Required action:
Each entry must be copied exactly, without omission.
*** Given entries ***
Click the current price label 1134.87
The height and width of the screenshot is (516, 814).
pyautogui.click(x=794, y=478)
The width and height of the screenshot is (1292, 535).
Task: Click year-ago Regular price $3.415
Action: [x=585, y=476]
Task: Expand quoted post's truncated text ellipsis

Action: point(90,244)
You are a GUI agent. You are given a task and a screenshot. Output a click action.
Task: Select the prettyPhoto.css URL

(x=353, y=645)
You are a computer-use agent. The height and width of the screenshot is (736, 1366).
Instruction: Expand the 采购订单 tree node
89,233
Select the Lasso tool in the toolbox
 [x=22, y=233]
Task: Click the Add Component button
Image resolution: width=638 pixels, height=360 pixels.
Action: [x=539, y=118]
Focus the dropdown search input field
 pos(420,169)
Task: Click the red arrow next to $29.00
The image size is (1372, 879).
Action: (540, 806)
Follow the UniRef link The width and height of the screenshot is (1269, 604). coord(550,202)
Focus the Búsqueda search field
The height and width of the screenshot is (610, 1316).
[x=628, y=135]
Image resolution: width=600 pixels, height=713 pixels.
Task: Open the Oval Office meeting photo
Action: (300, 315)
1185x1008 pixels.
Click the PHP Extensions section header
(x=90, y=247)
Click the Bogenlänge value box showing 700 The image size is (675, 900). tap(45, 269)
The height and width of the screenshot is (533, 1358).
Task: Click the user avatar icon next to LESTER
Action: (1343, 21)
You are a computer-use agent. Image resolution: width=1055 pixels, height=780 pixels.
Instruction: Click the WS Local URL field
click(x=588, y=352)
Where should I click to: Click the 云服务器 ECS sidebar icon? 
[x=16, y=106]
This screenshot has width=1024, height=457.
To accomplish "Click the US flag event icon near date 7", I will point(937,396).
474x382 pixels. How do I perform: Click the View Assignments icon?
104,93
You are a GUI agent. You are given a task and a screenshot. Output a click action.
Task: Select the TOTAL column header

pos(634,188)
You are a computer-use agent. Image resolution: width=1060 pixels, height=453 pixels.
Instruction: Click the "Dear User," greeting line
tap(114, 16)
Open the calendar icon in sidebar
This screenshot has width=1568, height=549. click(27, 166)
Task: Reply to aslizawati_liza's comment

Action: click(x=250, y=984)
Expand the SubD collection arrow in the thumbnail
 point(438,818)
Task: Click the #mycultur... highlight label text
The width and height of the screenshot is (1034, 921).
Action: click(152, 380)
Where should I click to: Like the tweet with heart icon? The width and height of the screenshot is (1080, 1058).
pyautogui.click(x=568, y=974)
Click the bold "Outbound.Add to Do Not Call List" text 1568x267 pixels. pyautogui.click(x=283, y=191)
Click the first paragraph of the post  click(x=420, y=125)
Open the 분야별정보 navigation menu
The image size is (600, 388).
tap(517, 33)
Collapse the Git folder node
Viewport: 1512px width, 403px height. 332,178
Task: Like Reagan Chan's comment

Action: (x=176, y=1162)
*** End of Given entries ***
Answer below:
Click the current price label 1134.87
The height and width of the screenshot is (516, 814).
pyautogui.click(x=794, y=478)
The width and height of the screenshot is (1292, 535).
Task: Click year-ago Regular price $3.415
Action: [x=585, y=476]
Task: Expand quoted post's truncated text ellipsis

Action: point(90,244)
You are a GUI agent. You are given a task and a screenshot. Output a click action.
Task: Select the prettyPhoto.css URL

(x=353, y=645)
You are a computer-use agent. The height and width of the screenshot is (736, 1366).
Instruction: Expand the 采购订单 tree node
89,233
Select the Lasso tool in the toolbox
 [x=22, y=233]
Task: Click the Add Component button
Image resolution: width=638 pixels, height=360 pixels.
Action: [x=539, y=118]
Focus the dropdown search input field
 pos(420,169)
Task: Click the red arrow next to $29.00
The image size is (1372, 879).
Action: (540, 806)
Follow the UniRef link The width and height of the screenshot is (1269, 604). coord(550,202)
Focus the Búsqueda search field
The height and width of the screenshot is (610, 1316).
[x=628, y=135]
Image resolution: width=600 pixels, height=713 pixels.
Task: Open the Oval Office meeting photo
Action: (300, 315)
1185x1008 pixels.
Click the PHP Extensions section header
(x=90, y=247)
Click the Bogenlänge value box showing 700 The image size is (675, 900). tap(45, 269)
The height and width of the screenshot is (533, 1358).
Task: Click the user avatar icon next to LESTER
Action: (1343, 21)
You are a computer-use agent. Image resolution: width=1055 pixels, height=780 pixels.
Instruction: Click the WS Local URL field
click(x=588, y=352)
Where should I click to: Click the 云服务器 ECS sidebar icon? 
[x=16, y=106]
This screenshot has width=1024, height=457.
To accomplish "Click the US flag event icon near date 7", I will point(937,396).
474x382 pixels. How do I perform: Click the View Assignments icon?
104,93
You are a GUI agent. You are given a task and a screenshot. Output a click action.
Task: Select the TOTAL column header

pos(634,188)
You are a computer-use agent. Image resolution: width=1060 pixels, height=453 pixels.
Instruction: Click the "Dear User," greeting line
tap(114, 16)
Open the calendar icon in sidebar
This screenshot has width=1568, height=549. click(27, 166)
Task: Reply to aslizawati_liza's comment

Action: click(x=250, y=984)
Expand the SubD collection arrow in the thumbnail
 point(438,818)
Task: Click the #mycultur... highlight label text
The width and height of the screenshot is (1034, 921).
Action: click(152, 380)
Where should I click to: Like the tweet with heart icon? The width and height of the screenshot is (1080, 1058).
pyautogui.click(x=568, y=974)
Click the bold "Outbound.Add to Do Not Call List" text 1568x267 pixels. pyautogui.click(x=283, y=191)
Click the first paragraph of the post  click(x=420, y=125)
Open the 분야별정보 navigation menu
The image size is (600, 388).
tap(517, 33)
Collapse the Git folder node
Viewport: 1512px width, 403px height. 332,178
Task: Like Reagan Chan's comment

Action: (x=176, y=1162)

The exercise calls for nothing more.